▶ [What you are asked to do]: Look through the data below, tally the lines where "computer" occurs, and write the total alone.

· · · ·

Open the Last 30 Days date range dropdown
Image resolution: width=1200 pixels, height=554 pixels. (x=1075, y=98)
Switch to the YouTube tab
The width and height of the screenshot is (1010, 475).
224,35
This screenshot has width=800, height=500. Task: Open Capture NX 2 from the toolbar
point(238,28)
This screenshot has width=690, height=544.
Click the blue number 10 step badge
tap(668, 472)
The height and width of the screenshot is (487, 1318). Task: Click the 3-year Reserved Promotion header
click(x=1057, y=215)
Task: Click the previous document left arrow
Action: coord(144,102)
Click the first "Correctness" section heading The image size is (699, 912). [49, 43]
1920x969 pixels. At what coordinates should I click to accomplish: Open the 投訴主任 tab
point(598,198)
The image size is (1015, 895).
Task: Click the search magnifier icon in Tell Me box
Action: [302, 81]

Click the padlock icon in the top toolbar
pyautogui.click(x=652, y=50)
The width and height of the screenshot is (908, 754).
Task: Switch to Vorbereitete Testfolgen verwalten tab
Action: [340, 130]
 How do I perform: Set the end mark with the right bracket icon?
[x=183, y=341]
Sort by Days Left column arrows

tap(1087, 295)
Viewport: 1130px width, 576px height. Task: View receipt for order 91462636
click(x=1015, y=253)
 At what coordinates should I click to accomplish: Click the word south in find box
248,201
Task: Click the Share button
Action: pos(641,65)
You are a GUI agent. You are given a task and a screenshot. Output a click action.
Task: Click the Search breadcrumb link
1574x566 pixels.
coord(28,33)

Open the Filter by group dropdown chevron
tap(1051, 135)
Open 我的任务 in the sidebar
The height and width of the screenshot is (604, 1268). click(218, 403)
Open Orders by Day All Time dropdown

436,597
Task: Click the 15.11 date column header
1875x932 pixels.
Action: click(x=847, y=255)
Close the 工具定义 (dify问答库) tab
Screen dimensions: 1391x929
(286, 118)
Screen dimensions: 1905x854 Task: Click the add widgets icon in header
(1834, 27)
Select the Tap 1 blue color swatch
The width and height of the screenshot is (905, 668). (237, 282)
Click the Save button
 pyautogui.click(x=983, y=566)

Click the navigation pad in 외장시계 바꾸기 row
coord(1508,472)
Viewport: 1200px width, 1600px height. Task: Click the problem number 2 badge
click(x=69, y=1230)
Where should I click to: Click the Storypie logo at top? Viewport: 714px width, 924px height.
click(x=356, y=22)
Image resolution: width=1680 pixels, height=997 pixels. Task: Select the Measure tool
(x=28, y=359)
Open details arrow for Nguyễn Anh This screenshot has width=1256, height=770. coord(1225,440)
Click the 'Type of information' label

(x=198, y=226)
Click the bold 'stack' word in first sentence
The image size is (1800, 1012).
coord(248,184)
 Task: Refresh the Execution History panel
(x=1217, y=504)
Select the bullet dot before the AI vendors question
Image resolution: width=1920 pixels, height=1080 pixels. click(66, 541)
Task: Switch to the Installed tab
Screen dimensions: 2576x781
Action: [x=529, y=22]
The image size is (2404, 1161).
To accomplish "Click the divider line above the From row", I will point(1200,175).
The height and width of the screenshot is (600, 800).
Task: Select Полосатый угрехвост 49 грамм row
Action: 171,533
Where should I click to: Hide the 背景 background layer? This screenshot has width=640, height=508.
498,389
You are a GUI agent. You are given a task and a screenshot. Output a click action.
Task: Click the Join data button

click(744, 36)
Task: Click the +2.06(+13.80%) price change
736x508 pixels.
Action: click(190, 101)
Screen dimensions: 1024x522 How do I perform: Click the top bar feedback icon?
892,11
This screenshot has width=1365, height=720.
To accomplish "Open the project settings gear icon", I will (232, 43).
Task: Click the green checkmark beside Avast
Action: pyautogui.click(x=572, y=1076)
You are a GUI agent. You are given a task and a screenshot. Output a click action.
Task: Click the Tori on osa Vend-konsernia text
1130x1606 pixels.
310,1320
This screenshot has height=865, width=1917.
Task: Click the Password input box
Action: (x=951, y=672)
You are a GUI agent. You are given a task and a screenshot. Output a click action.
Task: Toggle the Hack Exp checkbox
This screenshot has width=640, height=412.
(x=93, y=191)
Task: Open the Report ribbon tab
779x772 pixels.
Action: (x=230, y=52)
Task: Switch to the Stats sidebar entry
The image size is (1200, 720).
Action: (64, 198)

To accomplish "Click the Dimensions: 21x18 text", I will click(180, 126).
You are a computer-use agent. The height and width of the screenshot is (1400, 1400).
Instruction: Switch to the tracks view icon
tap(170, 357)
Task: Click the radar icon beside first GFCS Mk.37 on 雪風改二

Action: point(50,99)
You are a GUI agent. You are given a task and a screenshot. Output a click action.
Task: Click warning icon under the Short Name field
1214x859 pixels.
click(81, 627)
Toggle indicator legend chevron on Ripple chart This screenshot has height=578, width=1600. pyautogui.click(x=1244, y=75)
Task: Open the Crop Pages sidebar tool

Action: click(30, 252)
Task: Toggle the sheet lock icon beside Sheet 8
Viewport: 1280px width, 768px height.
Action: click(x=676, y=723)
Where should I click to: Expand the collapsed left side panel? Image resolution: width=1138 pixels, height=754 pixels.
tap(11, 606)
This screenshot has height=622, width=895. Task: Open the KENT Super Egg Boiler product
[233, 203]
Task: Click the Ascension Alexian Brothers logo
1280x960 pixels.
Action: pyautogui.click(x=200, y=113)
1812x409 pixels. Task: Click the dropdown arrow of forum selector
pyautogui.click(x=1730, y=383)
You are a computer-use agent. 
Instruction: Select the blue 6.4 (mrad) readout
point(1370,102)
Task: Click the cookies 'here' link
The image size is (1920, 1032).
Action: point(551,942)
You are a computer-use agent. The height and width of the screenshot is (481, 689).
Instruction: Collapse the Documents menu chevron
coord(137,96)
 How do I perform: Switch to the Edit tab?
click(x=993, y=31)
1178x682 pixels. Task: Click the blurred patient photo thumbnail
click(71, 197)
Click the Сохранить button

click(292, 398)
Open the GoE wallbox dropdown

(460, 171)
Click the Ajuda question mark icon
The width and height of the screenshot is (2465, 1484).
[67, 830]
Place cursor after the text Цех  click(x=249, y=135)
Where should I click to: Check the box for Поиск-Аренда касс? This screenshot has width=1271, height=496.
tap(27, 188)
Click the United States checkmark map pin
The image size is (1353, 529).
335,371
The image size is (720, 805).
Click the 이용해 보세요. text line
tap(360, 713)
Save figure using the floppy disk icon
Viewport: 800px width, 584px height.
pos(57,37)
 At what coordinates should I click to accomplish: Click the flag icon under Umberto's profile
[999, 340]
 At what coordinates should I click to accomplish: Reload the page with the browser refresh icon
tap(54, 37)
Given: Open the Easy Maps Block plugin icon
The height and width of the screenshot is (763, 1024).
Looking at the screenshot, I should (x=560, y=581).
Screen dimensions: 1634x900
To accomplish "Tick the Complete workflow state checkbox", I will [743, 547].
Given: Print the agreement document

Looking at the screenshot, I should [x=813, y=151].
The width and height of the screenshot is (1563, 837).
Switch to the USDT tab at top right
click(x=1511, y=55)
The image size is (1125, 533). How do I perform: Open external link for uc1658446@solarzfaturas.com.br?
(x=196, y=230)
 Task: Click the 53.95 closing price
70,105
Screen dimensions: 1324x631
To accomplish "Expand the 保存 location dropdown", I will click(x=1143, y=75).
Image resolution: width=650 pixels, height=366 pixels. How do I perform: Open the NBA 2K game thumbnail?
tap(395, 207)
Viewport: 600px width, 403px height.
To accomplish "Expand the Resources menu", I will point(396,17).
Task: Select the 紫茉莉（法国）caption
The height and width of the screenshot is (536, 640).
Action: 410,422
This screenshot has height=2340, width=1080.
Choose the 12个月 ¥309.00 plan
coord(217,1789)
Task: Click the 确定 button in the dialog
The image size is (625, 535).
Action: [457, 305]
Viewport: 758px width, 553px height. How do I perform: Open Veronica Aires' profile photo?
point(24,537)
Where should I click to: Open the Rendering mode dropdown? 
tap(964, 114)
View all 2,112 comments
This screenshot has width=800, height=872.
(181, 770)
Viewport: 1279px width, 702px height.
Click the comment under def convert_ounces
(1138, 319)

· · · ·

▶ [Exercise output]: 3